*** Opening of Supplied entries ***

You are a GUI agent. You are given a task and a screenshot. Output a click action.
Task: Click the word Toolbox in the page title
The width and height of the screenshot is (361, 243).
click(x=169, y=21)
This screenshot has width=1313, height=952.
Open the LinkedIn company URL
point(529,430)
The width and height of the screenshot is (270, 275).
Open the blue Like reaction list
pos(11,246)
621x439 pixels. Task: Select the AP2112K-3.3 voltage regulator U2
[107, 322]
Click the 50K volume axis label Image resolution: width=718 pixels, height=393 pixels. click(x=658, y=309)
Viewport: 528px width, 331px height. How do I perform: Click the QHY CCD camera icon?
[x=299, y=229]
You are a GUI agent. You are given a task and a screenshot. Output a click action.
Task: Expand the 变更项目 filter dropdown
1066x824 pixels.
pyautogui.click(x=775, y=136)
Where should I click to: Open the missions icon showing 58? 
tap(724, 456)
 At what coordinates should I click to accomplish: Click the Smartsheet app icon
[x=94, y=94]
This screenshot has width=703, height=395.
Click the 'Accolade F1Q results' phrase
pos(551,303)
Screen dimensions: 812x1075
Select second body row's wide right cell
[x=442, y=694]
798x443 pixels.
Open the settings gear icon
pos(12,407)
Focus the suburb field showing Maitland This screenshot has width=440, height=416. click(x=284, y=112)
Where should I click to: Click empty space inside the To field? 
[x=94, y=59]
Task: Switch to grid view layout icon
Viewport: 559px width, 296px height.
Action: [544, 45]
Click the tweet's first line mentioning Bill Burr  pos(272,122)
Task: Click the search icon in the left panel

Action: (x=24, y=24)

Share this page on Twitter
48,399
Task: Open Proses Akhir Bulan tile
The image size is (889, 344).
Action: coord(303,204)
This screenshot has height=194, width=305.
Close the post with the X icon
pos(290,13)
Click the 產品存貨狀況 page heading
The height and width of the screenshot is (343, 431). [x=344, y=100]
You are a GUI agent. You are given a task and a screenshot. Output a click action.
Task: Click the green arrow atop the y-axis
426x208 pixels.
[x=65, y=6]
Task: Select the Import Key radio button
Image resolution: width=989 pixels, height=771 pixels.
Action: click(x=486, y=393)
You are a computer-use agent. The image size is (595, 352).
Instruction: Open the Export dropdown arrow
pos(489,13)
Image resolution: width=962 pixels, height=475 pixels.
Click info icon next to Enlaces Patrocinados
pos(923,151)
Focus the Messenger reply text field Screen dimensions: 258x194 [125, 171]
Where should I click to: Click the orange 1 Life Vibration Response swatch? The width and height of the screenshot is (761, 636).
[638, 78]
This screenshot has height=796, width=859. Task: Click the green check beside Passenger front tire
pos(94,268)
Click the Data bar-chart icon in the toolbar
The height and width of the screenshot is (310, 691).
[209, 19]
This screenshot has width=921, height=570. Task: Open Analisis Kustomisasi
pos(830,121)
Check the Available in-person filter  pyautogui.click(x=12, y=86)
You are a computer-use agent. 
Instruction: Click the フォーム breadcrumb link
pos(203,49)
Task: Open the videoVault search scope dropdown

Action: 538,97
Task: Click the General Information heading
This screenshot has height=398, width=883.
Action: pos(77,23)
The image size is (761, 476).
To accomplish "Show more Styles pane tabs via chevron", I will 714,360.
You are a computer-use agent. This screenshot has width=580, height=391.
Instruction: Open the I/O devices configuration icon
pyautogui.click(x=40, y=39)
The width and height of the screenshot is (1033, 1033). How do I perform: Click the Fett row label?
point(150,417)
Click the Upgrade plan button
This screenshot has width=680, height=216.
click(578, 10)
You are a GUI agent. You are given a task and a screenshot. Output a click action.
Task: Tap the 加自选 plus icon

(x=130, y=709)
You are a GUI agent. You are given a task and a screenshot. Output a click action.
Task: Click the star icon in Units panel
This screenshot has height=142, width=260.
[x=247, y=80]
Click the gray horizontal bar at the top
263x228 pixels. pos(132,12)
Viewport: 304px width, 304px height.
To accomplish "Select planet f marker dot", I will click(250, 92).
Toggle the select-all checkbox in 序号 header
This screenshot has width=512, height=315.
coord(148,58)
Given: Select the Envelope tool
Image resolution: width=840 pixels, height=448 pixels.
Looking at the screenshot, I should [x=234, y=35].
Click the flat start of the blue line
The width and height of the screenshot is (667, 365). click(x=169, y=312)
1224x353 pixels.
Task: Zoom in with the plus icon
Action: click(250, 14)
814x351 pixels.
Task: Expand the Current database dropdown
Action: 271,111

*** Close of Supplied entries ***

→ **Required action**: Set all the entries above down again exactly.

→ **Answer box**:
You are a GUI agent. You are given a task and a screenshot. Output a click action.
Task: Click the word Toolbox in the page title
The width and height of the screenshot is (361, 243).
click(x=169, y=21)
This screenshot has width=1313, height=952.
Open the LinkedIn company URL
point(529,430)
The width and height of the screenshot is (270, 275).
Open the blue Like reaction list
pos(11,246)
621x439 pixels. Task: Select the AP2112K-3.3 voltage regulator U2
[107, 322]
Click the 50K volume axis label Image resolution: width=718 pixels, height=393 pixels. click(x=658, y=309)
Viewport: 528px width, 331px height. How do I perform: Click the QHY CCD camera icon?
[x=299, y=229]
You are a GUI agent. You are given a task and a screenshot. Output a click action.
Task: Expand the 变更项目 filter dropdown
1066x824 pixels.
pyautogui.click(x=775, y=136)
Where should I click to: Open the missions icon showing 58? 
tap(724, 456)
 At what coordinates should I click to accomplish: Click the Smartsheet app icon
[x=94, y=94]
This screenshot has width=703, height=395.
Click the 'Accolade F1Q results' phrase
pos(551,303)
Screen dimensions: 812x1075
Select second body row's wide right cell
[x=442, y=694]
798x443 pixels.
Open the settings gear icon
pos(12,407)
Focus the suburb field showing Maitland This screenshot has width=440, height=416. click(x=284, y=112)
Where should I click to: Click empty space inside the To field? 
[x=94, y=59]
Task: Switch to grid view layout icon
Viewport: 559px width, 296px height.
Action: [544, 45]
Click the tweet's first line mentioning Bill Burr  pos(272,122)
Task: Click the search icon in the left panel

Action: (x=24, y=24)

Share this page on Twitter
48,399
Task: Open Proses Akhir Bulan tile
The image size is (889, 344).
Action: coord(303,204)
This screenshot has height=194, width=305.
Close the post with the X icon
pos(290,13)
Click the 產品存貨狀況 page heading
The height and width of the screenshot is (343, 431). [x=344, y=100]
You are a GUI agent. You are given a task and a screenshot. Output a click action.
Task: Click the green arrow atop the y-axis
426x208 pixels.
[x=65, y=6]
Task: Select the Import Key radio button
Image resolution: width=989 pixels, height=771 pixels.
Action: click(x=486, y=393)
You are a computer-use agent. The image size is (595, 352).
Instruction: Open the Export dropdown arrow
pos(489,13)
Image resolution: width=962 pixels, height=475 pixels.
Click info icon next to Enlaces Patrocinados
pos(923,151)
Focus the Messenger reply text field Screen dimensions: 258x194 [125, 171]
Where should I click to: Click the orange 1 Life Vibration Response swatch? The width and height of the screenshot is (761, 636).
[638, 78]
This screenshot has height=796, width=859. Task: Click the green check beside Passenger front tire
pos(94,268)
Click the Data bar-chart icon in the toolbar
The height and width of the screenshot is (310, 691).
[209, 19]
This screenshot has width=921, height=570. Task: Open Analisis Kustomisasi
pos(830,121)
Check the Available in-person filter  pyautogui.click(x=12, y=86)
You are a computer-use agent. 
Instruction: Click the フォーム breadcrumb link
pos(203,49)
Task: Open the videoVault search scope dropdown

Action: 538,97
Task: Click the General Information heading
This screenshot has height=398, width=883.
Action: pos(77,23)
The image size is (761, 476).
To accomplish "Show more Styles pane tabs via chevron", I will 714,360.
You are a computer-use agent. This screenshot has width=580, height=391.
Instruction: Open the I/O devices configuration icon
pyautogui.click(x=40, y=39)
The width and height of the screenshot is (1033, 1033). How do I perform: Click the Fett row label?
point(150,417)
Click the Upgrade plan button
This screenshot has width=680, height=216.
click(578, 10)
You are a GUI agent. You are given a task and a screenshot. Output a click action.
Task: Tap the 加自选 plus icon

(x=130, y=709)
You are a GUI agent. You are given a task and a screenshot. Output a click action.
Task: Click the star icon in Units panel
This screenshot has height=142, width=260.
[x=247, y=80]
Click the gray horizontal bar at the top
263x228 pixels. pos(132,12)
Viewport: 304px width, 304px height.
To accomplish "Select planet f marker dot", I will click(250, 92).
Toggle the select-all checkbox in 序号 header
This screenshot has width=512, height=315.
coord(148,58)
Given: Select the Envelope tool
Image resolution: width=840 pixels, height=448 pixels.
Looking at the screenshot, I should [x=234, y=35].
Click the flat start of the blue line
The width and height of the screenshot is (667, 365). click(x=169, y=312)
1224x353 pixels.
Task: Zoom in with the plus icon
Action: click(250, 14)
814x351 pixels.
Task: Expand the Current database dropdown
Action: 271,111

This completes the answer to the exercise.